Your instructions. Pull out every line with the word "computer" from the entries below.

Data to use.

#####

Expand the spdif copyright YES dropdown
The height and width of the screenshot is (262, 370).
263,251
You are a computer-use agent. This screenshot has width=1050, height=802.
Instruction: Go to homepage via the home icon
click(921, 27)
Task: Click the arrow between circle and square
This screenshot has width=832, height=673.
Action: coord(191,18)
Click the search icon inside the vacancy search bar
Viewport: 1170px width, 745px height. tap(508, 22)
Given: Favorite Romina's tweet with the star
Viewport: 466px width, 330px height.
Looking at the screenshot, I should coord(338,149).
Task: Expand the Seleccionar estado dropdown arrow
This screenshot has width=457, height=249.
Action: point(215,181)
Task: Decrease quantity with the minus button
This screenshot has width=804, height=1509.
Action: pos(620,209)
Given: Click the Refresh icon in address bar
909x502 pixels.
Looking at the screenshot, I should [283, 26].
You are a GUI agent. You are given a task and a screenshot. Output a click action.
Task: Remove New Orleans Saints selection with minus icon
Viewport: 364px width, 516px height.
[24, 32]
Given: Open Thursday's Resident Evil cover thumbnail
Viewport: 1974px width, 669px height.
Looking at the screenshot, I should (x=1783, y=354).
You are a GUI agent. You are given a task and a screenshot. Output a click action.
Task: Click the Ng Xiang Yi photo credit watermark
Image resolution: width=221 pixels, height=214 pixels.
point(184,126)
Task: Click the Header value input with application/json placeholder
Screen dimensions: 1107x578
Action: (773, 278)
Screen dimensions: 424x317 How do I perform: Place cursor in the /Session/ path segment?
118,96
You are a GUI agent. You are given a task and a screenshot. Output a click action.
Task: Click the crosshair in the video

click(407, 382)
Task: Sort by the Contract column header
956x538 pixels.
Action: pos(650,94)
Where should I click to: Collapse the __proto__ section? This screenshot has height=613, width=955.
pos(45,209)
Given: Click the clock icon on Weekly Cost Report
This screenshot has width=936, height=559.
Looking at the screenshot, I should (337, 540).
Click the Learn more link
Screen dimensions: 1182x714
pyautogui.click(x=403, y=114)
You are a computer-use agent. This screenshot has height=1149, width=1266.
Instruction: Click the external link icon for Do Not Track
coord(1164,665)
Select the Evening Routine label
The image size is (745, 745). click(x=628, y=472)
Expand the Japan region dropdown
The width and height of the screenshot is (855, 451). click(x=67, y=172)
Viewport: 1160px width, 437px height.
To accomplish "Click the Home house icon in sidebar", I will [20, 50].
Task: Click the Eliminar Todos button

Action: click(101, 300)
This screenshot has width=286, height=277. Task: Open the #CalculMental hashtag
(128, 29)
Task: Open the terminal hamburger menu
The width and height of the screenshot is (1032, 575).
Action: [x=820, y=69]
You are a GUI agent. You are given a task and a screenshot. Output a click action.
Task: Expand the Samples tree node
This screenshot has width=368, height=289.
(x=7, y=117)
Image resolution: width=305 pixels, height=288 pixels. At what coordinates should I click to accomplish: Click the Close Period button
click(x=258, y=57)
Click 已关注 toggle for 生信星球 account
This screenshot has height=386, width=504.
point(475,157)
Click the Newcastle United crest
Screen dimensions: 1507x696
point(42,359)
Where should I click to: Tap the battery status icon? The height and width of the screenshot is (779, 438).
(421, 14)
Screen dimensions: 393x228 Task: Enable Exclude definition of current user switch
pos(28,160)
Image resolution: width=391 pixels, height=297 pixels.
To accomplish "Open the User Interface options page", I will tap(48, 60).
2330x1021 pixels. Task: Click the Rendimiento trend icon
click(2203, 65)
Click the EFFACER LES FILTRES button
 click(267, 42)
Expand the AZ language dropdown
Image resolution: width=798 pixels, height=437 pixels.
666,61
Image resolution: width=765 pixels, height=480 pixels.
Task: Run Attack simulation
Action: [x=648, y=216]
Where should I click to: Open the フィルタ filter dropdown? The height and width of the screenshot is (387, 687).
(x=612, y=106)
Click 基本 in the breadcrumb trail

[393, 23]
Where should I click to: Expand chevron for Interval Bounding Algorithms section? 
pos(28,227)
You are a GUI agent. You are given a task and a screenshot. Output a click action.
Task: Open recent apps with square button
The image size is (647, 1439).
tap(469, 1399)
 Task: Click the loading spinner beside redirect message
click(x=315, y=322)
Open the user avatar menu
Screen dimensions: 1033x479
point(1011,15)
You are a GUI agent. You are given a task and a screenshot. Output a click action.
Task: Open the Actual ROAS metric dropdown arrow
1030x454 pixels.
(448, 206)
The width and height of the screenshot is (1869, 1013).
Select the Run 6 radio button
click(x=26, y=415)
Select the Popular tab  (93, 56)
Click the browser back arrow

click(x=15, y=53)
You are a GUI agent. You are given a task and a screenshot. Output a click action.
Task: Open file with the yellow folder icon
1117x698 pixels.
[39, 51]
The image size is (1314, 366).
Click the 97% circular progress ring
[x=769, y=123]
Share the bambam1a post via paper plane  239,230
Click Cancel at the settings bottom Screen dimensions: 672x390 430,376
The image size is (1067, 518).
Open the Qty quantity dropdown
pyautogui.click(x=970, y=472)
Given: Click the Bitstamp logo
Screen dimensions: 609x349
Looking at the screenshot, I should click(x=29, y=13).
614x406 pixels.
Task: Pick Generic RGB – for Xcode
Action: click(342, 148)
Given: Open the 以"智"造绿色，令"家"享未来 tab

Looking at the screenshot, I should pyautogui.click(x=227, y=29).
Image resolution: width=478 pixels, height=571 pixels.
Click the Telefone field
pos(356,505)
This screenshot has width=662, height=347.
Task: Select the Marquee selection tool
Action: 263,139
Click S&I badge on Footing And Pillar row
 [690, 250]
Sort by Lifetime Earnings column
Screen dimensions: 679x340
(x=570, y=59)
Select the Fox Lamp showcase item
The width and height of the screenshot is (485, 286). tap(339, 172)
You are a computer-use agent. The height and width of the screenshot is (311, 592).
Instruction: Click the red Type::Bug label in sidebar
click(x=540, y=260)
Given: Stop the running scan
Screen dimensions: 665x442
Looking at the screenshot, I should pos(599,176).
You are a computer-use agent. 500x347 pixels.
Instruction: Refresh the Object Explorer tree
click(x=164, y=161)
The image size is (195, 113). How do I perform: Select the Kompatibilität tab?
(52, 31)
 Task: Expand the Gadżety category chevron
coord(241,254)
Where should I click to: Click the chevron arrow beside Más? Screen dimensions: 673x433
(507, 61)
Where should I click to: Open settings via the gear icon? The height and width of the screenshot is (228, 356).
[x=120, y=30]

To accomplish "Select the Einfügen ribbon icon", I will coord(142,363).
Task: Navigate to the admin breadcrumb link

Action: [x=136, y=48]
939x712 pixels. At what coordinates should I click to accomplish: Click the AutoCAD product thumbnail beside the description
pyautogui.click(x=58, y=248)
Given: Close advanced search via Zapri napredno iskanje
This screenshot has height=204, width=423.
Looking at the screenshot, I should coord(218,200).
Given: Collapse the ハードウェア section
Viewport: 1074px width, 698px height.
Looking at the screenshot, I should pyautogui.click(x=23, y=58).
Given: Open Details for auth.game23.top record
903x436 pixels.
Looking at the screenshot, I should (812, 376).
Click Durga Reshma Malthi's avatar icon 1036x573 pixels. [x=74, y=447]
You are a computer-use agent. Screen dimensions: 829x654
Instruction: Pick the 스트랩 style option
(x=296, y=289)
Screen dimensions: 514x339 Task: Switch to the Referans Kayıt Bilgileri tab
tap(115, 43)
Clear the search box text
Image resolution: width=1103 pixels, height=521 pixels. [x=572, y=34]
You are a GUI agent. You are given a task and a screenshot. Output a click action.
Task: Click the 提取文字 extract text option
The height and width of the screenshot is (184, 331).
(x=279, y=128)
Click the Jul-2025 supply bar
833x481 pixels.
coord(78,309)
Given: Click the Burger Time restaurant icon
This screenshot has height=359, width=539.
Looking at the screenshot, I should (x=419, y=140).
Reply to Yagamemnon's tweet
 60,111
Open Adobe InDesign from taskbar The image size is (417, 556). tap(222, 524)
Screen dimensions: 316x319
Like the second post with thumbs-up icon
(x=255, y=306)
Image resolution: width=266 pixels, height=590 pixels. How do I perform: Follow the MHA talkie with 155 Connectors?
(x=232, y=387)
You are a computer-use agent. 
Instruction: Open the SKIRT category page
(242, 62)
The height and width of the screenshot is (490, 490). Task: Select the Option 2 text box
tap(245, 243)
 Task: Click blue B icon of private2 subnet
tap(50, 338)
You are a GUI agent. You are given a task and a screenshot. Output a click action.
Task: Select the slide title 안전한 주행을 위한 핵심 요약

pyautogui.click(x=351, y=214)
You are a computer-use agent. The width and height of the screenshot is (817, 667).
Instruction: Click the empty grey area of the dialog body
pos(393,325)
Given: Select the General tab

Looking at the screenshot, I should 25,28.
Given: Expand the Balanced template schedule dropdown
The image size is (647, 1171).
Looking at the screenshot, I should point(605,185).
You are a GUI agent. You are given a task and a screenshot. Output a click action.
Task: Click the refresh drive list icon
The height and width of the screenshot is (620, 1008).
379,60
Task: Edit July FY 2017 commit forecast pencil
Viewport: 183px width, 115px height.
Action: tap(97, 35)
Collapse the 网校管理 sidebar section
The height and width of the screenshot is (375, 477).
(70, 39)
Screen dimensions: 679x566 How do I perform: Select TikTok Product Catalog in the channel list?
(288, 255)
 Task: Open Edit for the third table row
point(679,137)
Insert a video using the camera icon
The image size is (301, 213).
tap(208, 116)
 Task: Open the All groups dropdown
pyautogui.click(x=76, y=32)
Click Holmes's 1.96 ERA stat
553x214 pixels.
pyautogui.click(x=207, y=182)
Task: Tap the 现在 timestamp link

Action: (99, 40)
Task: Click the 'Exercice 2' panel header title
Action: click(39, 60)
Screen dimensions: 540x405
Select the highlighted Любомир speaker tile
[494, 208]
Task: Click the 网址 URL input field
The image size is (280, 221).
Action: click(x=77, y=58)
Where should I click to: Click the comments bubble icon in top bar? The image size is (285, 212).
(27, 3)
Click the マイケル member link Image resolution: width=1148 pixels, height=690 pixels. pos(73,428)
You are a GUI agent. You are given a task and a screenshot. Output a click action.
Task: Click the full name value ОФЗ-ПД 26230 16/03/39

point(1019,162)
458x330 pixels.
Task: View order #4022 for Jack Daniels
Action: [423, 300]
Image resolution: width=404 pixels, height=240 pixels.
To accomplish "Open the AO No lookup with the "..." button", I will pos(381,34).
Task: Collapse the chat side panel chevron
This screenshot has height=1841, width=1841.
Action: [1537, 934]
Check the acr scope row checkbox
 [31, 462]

#####

Expected answer.
You are a computer-use agent. This screenshot has width=1050, height=802.
You are a computer-use agent. This screenshot has height=1149, width=1266.
You are a computer-use agent. The height and width of the screenshot is (311, 592).
You are a computer-use agent. 500x347 pixels.
You are a computer-use agent. Screen dimensions: 829x654
You are a computer-use agent. 
You are a computer-use agent. The width and height of the screenshot is (817, 667).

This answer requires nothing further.